[WHAT TO DO]
The answer should hold exactly the lines of the entries below from the one containing "Прайс-лист (18, 2558)" through the last line, both included.

[INFORMATION SUPPLIED]
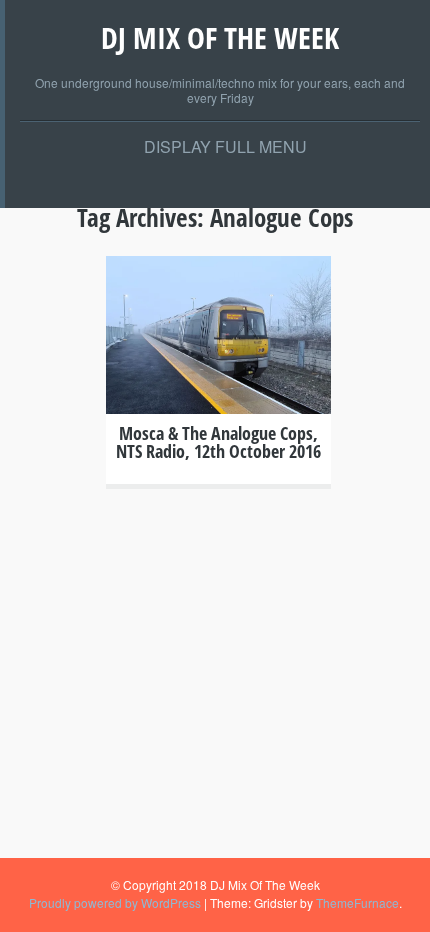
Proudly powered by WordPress (115, 902)
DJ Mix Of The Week (220, 37)
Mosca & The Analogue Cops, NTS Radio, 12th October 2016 (218, 442)
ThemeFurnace (357, 902)
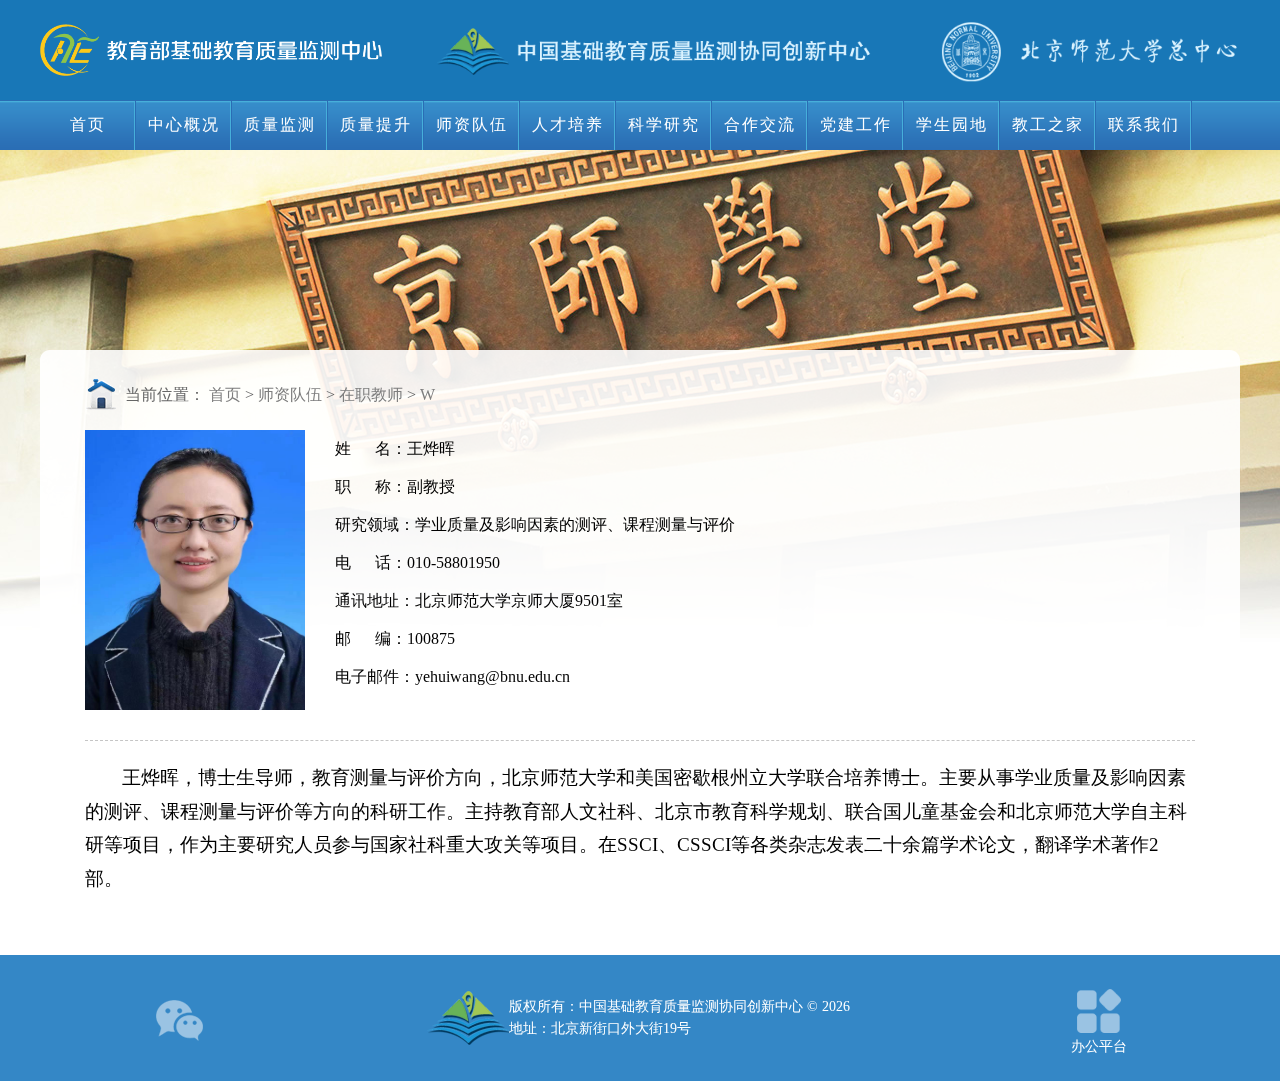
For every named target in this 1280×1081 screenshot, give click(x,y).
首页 (225, 394)
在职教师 (371, 394)
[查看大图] (181, 1018)
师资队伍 (290, 394)
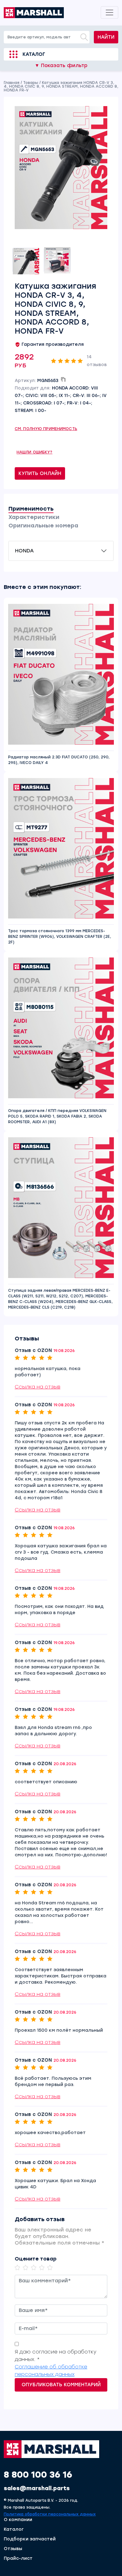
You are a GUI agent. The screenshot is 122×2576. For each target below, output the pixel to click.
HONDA (24, 551)
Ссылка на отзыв (37, 1387)
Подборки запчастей (30, 2539)
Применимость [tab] (30, 508)
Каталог (34, 54)
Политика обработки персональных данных (50, 2514)
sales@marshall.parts (37, 2488)
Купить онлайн (39, 473)
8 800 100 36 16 (38, 2474)
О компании (18, 2520)
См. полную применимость (46, 429)
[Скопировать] (63, 379)
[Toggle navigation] (109, 12)
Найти (106, 37)
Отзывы (13, 2549)
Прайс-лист (18, 2558)
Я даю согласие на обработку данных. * (55, 2355)
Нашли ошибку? (35, 452)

[COMPLETED TASK]
Прайс-лист (18, 2558)
Я даю согласие на обработку данных. * (55, 2355)
Нашли ошибку? (35, 452)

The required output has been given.